BEGIN Passage for review

Tuesday, July 27, 2004

Depends on your definition of "better"

Yesterday's DNC lineup seemed to be a good round-up of reasons NOT to vote the Dems' ticket this November. Jimmy Carter spoke about foreign policy--ironic since the main things he accomplished in office were getting our asses kicked in Iran trying to get our hostages back, and giving away the Panama canal. Al Gore re-iterated his "count 'em til I win" philosophy, which translates into "every vote counts, and every vote (for the right people) will be counted."

Then Bill Clinton got up and made the most asinine statement I can imagine for this convention: "By the only test that matters, whether people were better off when we finished than when we started, our way works better . . ." I fail to see where that's the only test that matters . . . and I fail to see where his party passes the test. Clinton left office with the fuse lit on a grossly overvalued stock market, an open-door policy towards terrorists, and far more ammunition for anti-government radicals here in the U.S. thanks to his administration's handling of situations like Waco and Ruby Ridge. He pushed the highest tax increases ever through the house and senate, vetoed laws banning partial-birth abortion (not once, but twice), and appointed some of the most radical liberals ever to pass the bar exam to the Federal Judiciary.

END Passage for review

### Explore the material
1 – Answer these questions about the blog post on the Democratic convention, giving each answer on its own line and marked like its question.
(a) What date does the post carry?
(b) What subject did Jimmy Carter speak about?
(c) How many times does the post say Clinton vetoed laws banning partial-birth abortion?
2 – Rewrite the paragraph of the blog post on the Democratic convention that begins "Yesterday's DNC lineup" more briefly, keeping its main points.
3 – Write the next part of the blog post on the Democratic convention, picking up after its last sentence.

BEGIN Data supplied

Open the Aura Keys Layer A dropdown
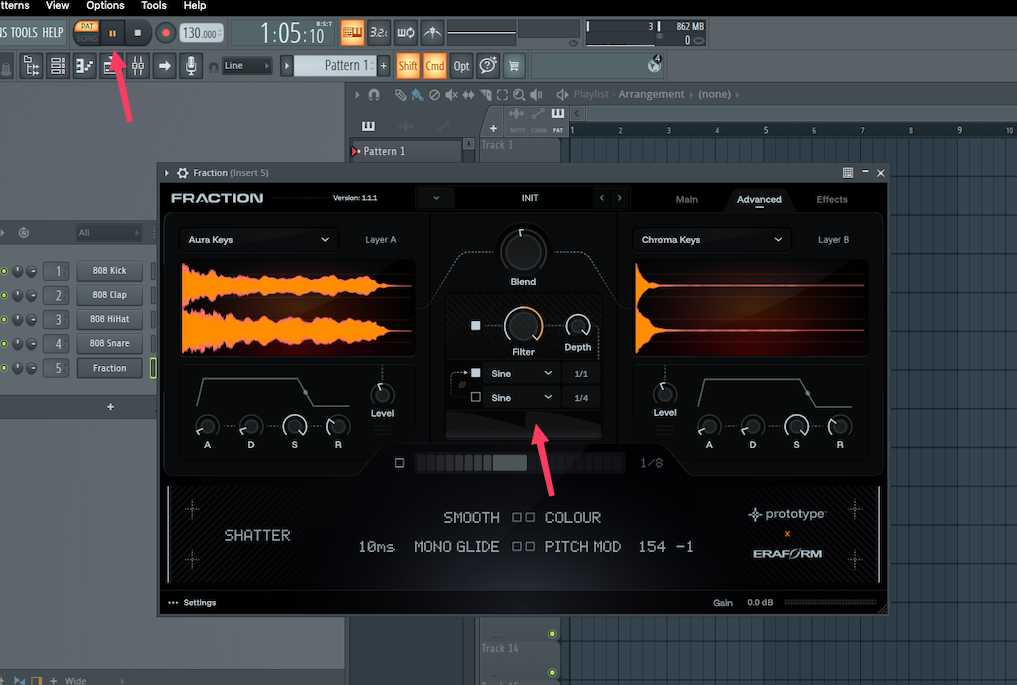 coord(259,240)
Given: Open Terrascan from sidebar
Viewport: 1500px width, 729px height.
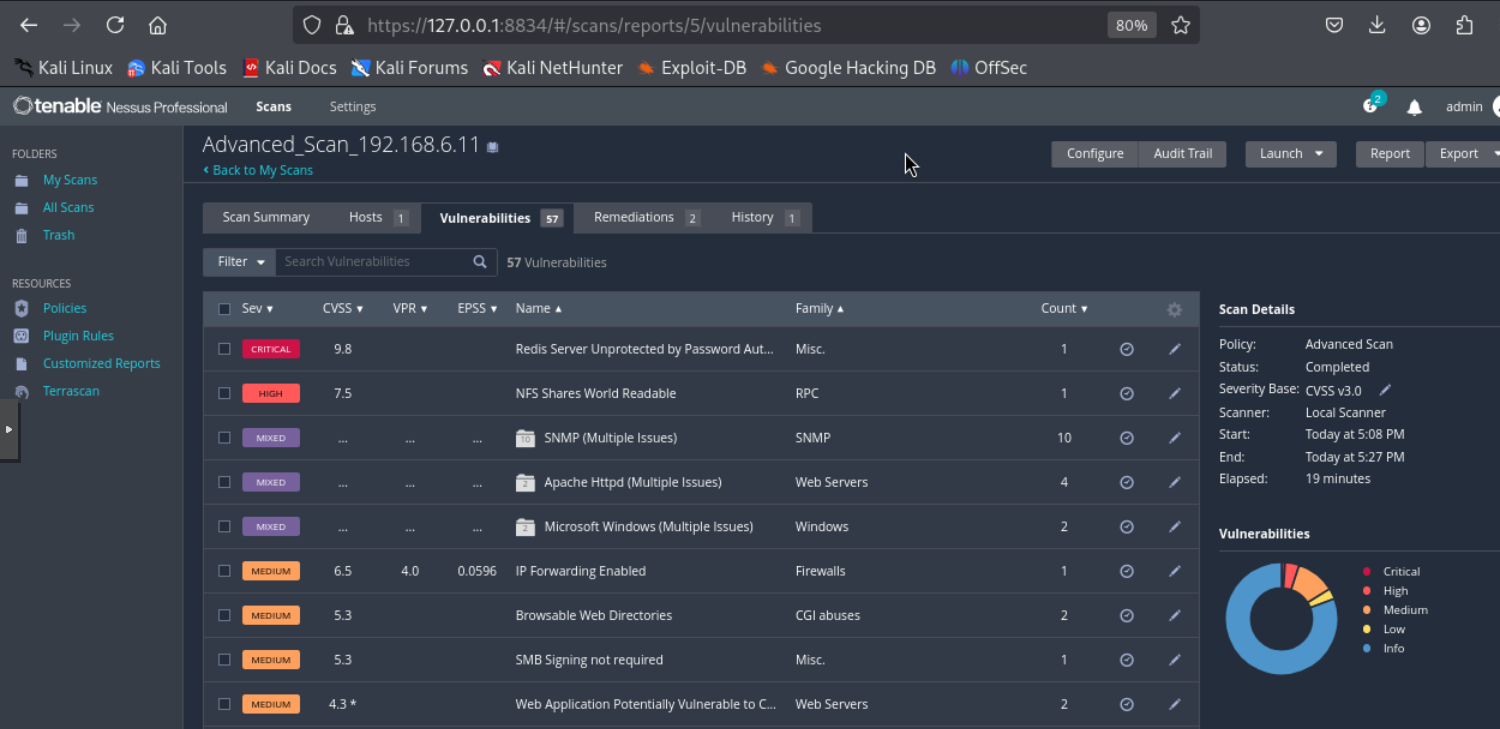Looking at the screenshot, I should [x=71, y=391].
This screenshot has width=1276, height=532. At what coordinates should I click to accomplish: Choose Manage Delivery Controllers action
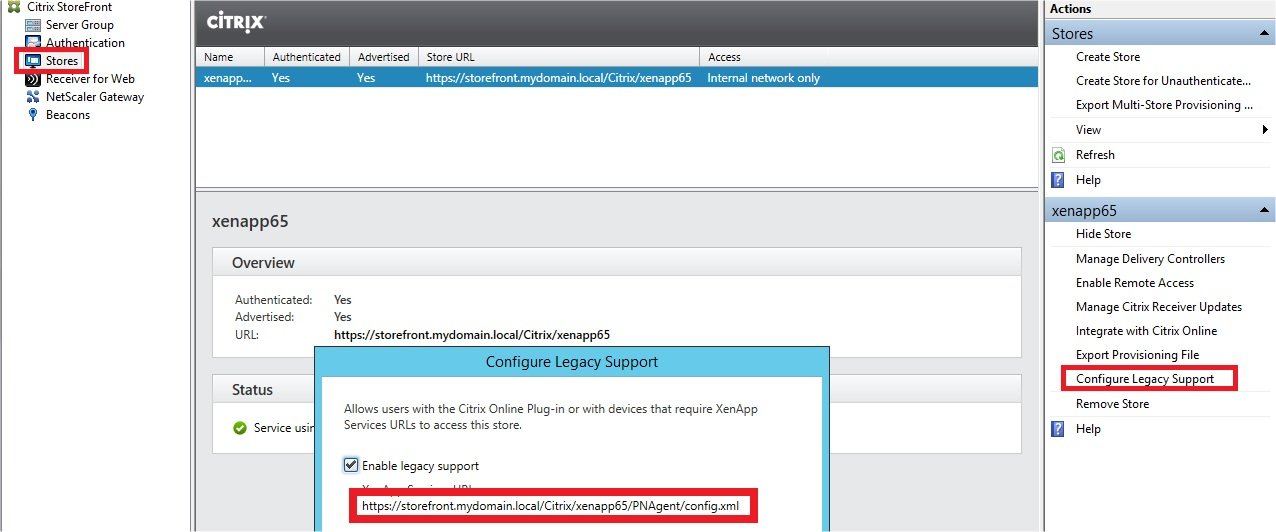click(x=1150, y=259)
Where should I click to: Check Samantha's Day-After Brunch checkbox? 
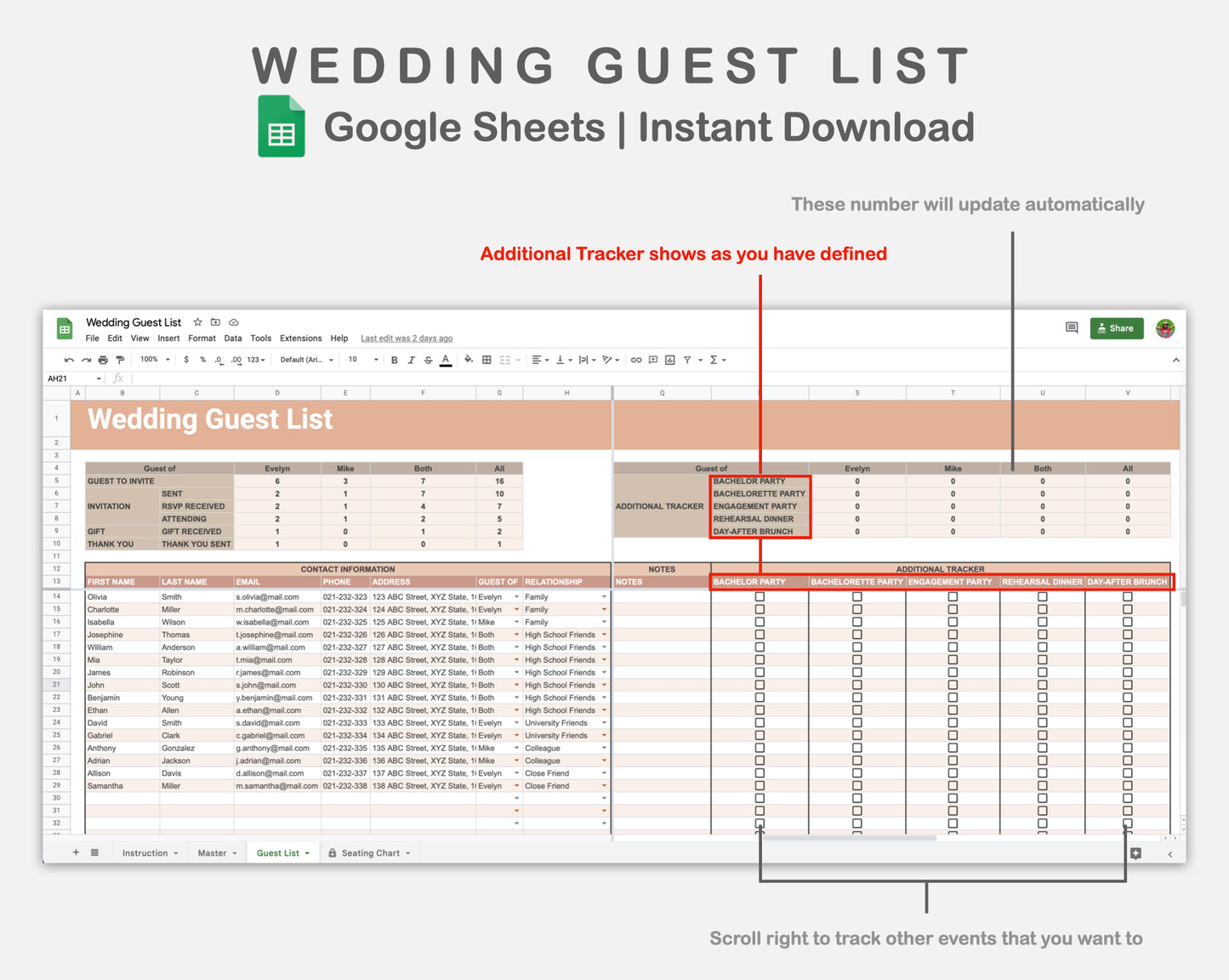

END Data supplied

### Replies
1 –
(a) Tuesday, July 27, 2004
(b) Foreign policy
(c) Twice

2 – Yesterday's DNC speakers offered good reasons not to vote for the Democratic ticket in November. Jimmy Carter spoke on foreign policy, which is ironic given his failed attempt to rescue the hostages in Iran and his giving away the Panama Canal. Al Gore repeated his "count 'em til I win" philosophy, meaning every vote for the right people will be counted.

3 –
Mr. Clinton, with all due respect, I am an American, and as my Country goes, so go I. If the United States sits weakened, a sitting duck for terrorists, I am vulnerable as well. If she cries with the pains of her nearly-born, my tears flow. If her life's-blood economic structure is in danger of collapse, I shall be found at the bottom of the rubble. If her founding principles are ridiculed, her proud heritage trashed, then I, like every other American, am nothing but a bastard child of superstitious plunderers.

Americans at the end of the Clinton administration's tenure were as blissfully ignorant as a cancer patient before his trip to the doctor. We had masked so many symptoms and denied so many "little" problems, that we were totally convinced that all was well. Nine months later, the diagnosis came. We were horribly ill, and too pumped-up on good feelings to notice.

By Clinton's line of reasoning, the cancer patient was much "better off" before he went to the doctor, and John Kerry really does need to be President. He'll make us feel better.